BY MIKE VOGEL/FLORIDA TREND MAGAZINE
Pulling up to the city-owned electric plant on the Indian River waterfront, an unsentimental Craig Fletcher reminisces about the power plant called “Big Blue.” “I was just out of high school when they put this No. 1 tower up there,” says Fletcher, a 1960 graduate of Vero Beach High.
Nowadays, Fletcher is the city’s mayor, a mayor on a mission: Sell the city-owned electric utility to NextEra Energy’s Florida Power & Light and see Big Blue leveled. “All anyone ever says is, ‘You’ll never make it — you’ll never make it happen.

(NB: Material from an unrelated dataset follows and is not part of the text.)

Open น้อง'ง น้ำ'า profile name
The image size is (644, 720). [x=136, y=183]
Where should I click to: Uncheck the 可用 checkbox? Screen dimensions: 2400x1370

You’ll never get there,’ ” Fletcher says.
They have reason for skepticism. Selling a city-owned electric utility is all but unprecedented in Florida. And it may stay that way; Vero’s proposed sale to FPL is far from a done deal.
Read More: www.floridatrend.com/article/15334/a-surge-in-interest-for-floridas-municipal-utilities

Fla. Trend fails to mention that Fletcher is not an elected mayor, making it sound like he speaks for the voters. He doesn’t. This is the kind of attention Fletcher loves, pretending to be so important and knowledgable, and the magazine does no fact-checking to contradict his statements. I would have hoped for a more balanced report but I guess FPL does a lot of advertising these days in media. $$$ once again talks.